▶ [REQUIRED WORK] Lines below starting with the line with "Screen dimensions: 1132x370" and going on through the line with "The height and width of the screenshot is (565, 992)." must be output exactly; the rest of the records must be left out.
══ SOURCE INFORMATION
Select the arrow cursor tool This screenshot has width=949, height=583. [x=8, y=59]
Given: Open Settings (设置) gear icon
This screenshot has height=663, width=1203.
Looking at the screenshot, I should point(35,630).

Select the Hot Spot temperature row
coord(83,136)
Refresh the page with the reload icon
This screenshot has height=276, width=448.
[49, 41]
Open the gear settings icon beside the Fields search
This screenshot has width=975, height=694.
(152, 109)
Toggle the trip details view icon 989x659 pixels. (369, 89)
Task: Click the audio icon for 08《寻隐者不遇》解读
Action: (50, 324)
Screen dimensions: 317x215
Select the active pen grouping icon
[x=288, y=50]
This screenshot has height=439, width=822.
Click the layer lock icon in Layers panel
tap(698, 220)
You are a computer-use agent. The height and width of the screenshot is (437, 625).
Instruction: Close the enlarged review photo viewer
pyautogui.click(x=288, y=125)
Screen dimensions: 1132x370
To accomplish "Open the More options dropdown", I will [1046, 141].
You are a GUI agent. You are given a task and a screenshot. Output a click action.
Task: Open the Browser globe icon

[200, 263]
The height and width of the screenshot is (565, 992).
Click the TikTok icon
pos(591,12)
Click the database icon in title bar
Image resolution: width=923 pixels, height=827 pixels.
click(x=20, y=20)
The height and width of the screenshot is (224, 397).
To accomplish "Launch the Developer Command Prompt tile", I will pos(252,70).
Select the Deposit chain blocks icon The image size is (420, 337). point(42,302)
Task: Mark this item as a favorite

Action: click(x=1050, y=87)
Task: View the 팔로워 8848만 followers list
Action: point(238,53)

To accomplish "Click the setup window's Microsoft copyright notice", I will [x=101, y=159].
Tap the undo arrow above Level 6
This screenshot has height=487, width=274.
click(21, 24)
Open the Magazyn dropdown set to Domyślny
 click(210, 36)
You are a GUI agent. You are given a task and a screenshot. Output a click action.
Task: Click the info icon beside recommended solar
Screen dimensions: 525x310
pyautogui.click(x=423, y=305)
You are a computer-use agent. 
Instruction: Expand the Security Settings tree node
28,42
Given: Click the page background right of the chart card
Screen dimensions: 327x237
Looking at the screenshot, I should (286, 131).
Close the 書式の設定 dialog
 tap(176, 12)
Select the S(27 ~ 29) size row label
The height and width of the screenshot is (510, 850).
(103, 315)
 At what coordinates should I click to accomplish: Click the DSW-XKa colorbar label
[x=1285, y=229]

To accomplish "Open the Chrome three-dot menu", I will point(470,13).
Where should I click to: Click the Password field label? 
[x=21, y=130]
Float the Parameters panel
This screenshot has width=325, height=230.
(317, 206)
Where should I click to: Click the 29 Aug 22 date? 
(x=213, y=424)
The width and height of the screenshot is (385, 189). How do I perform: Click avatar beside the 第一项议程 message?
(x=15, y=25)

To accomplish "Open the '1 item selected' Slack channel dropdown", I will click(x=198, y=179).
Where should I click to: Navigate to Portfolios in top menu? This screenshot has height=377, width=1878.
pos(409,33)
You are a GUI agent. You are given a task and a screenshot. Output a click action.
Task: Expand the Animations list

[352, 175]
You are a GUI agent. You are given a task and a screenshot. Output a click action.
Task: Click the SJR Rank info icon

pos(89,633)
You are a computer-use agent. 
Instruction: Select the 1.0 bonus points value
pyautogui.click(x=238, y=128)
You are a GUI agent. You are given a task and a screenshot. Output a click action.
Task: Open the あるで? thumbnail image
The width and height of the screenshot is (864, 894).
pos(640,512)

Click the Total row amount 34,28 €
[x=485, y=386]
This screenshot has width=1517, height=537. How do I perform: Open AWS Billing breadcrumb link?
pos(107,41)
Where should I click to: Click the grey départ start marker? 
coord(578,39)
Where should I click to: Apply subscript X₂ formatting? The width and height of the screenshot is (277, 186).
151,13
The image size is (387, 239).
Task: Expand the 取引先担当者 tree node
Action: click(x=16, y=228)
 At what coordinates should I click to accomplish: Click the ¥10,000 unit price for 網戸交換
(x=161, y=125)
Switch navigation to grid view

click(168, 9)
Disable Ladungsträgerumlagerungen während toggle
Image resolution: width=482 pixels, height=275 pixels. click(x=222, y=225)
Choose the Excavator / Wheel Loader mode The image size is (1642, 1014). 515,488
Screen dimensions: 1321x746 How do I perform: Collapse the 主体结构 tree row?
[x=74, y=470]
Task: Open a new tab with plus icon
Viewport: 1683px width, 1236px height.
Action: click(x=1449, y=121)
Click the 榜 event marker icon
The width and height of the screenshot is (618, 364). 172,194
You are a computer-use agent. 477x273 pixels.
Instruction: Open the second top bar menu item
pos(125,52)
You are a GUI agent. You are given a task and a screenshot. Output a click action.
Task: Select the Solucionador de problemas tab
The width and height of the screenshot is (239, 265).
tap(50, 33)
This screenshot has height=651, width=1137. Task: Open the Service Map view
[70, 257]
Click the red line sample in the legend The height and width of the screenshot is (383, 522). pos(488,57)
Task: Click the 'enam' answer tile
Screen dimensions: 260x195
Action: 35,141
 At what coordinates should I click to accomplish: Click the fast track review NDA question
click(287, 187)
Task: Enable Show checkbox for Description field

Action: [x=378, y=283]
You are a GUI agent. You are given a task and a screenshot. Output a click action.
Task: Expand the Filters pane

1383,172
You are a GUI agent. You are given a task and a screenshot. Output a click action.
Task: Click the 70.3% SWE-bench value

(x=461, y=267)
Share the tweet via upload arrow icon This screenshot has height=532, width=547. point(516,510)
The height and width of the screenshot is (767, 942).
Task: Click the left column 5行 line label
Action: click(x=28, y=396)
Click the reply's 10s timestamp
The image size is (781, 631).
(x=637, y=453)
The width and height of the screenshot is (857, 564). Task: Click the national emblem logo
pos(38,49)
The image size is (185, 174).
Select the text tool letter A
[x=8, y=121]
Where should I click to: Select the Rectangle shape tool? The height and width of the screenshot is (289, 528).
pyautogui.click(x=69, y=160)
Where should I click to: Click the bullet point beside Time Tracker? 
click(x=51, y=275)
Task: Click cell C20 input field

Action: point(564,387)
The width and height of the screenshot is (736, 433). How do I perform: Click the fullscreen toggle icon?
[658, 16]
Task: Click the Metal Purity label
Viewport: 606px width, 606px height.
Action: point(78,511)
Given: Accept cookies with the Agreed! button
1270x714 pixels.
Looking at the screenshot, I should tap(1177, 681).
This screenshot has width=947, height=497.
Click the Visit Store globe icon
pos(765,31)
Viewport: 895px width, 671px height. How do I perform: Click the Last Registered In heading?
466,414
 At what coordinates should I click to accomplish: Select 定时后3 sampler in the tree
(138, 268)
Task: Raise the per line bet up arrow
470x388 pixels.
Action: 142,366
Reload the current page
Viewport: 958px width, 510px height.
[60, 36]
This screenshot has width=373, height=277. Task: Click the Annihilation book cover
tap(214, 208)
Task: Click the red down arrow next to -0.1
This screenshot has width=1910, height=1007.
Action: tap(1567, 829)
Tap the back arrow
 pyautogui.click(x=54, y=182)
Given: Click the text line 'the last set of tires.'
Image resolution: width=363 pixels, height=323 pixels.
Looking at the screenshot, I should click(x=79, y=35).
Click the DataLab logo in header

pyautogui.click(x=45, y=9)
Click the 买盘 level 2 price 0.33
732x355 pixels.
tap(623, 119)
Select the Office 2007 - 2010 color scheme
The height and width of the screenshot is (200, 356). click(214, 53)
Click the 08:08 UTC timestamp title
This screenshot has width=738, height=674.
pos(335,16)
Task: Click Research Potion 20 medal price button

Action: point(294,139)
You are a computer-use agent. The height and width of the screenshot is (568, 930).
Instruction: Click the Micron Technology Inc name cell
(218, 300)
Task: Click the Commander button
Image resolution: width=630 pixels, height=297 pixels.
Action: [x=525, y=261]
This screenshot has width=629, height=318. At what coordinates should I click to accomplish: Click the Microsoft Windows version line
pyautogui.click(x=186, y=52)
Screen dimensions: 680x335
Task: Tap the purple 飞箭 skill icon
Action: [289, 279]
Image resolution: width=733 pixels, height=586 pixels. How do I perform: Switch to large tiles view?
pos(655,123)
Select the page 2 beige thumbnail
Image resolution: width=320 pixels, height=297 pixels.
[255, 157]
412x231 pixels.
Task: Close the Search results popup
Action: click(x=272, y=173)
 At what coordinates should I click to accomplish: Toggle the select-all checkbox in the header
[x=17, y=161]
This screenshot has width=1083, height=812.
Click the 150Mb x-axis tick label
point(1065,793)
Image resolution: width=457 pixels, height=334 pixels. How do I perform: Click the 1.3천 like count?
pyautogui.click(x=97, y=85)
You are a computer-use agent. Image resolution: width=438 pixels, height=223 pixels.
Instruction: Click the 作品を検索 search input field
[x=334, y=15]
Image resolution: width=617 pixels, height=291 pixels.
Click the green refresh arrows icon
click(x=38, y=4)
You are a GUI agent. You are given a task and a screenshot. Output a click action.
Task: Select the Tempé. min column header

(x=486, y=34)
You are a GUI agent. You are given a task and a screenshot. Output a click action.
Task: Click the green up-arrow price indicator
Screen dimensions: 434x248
════
▶ [REPLY]
Screen dimensions: 1132x370
To accomplish "Open the More options dropdown", I will [1046, 141].
You are a GUI agent. You are given a task and a screenshot. Output a click action.
Task: Open the Browser globe icon

[200, 263]
The height and width of the screenshot is (565, 992).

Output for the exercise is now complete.